» **Problem requirements**:
Look through the material below and give the number of lines where the string "pixel" appears, without any other words.

*****

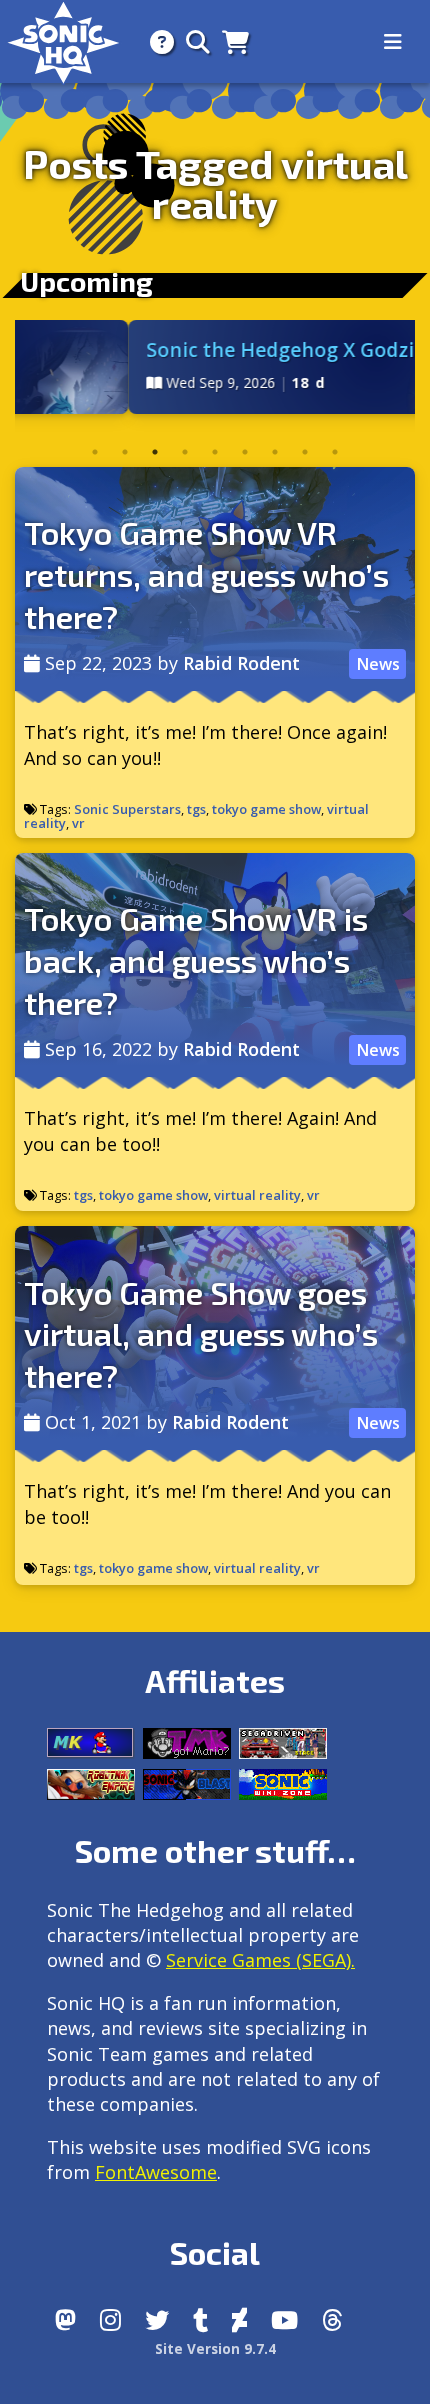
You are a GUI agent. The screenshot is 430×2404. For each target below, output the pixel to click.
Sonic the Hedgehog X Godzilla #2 (226, 349)
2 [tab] (125, 452)
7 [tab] (275, 452)
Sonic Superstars (127, 809)
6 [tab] (245, 452)
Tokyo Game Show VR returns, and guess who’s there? (206, 573)
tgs (196, 809)
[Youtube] (284, 2320)
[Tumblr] (200, 2320)
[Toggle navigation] (393, 42)
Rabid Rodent (241, 663)
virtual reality (257, 1195)
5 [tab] (215, 452)
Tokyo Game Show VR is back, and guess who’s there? (196, 959)
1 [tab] (95, 452)
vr (78, 823)
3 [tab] (155, 452)
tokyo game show (266, 809)
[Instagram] (110, 2320)
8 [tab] (305, 452)
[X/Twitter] (157, 2320)
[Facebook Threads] (332, 2320)
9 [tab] (335, 452)
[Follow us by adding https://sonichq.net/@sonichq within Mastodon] (65, 2320)
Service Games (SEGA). (260, 1960)
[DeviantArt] (239, 2320)
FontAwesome (156, 2172)
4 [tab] (185, 452)
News (378, 664)
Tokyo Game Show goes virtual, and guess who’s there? (201, 1333)
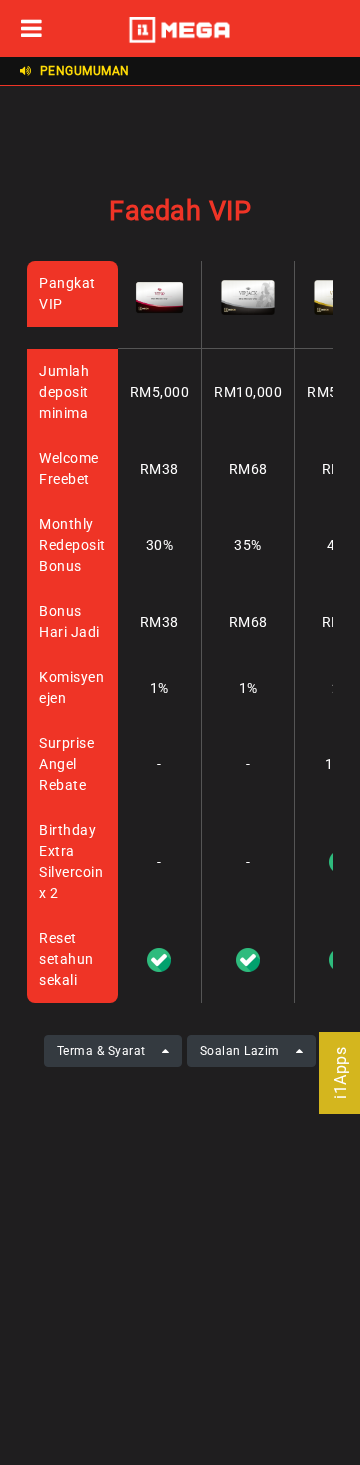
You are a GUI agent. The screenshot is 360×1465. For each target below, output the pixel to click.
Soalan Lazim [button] (240, 1051)
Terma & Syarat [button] (101, 1051)
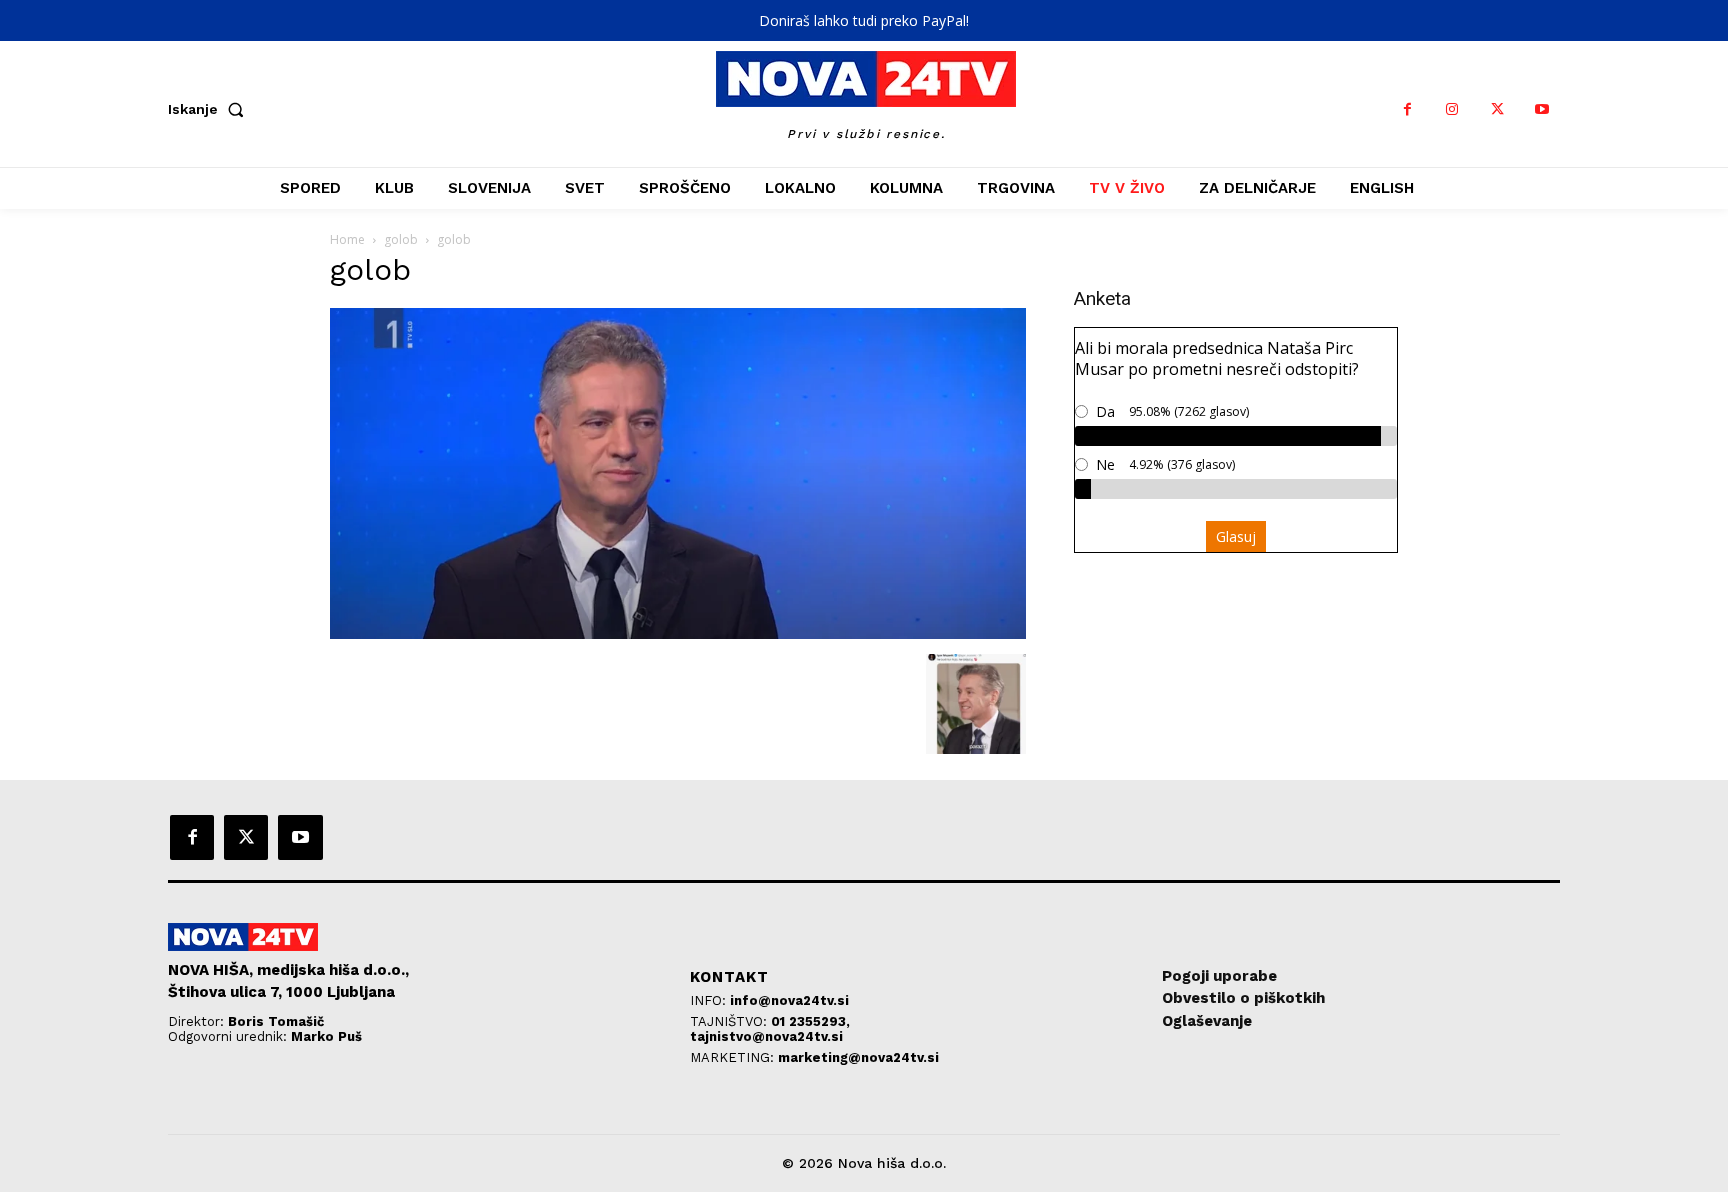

*****

» **Exercise solution**:
2